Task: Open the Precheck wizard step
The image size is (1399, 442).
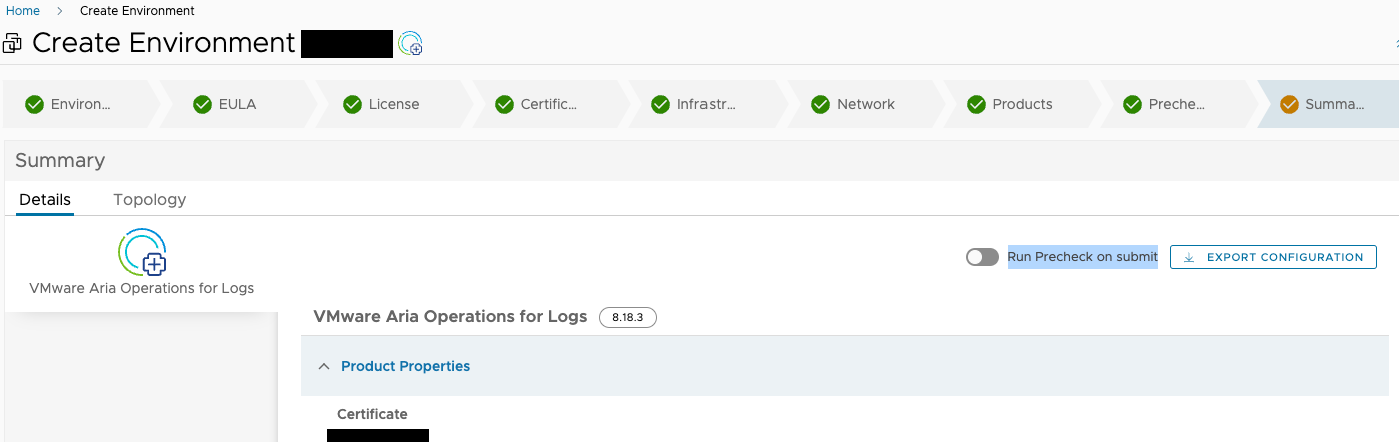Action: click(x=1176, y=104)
--
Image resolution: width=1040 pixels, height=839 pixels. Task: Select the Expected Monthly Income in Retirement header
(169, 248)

- _GOAL_
Can you return the material from the line containing "Task: Open the Precheck wizard step" through the line containing "Action: click(x=1176, y=104)", both ends included, verbatim and without the pictures?

- _EXPECTED OUTPUT_
Task: Open the Precheck wizard step
The image size is (1399, 442).
Action: click(x=1176, y=104)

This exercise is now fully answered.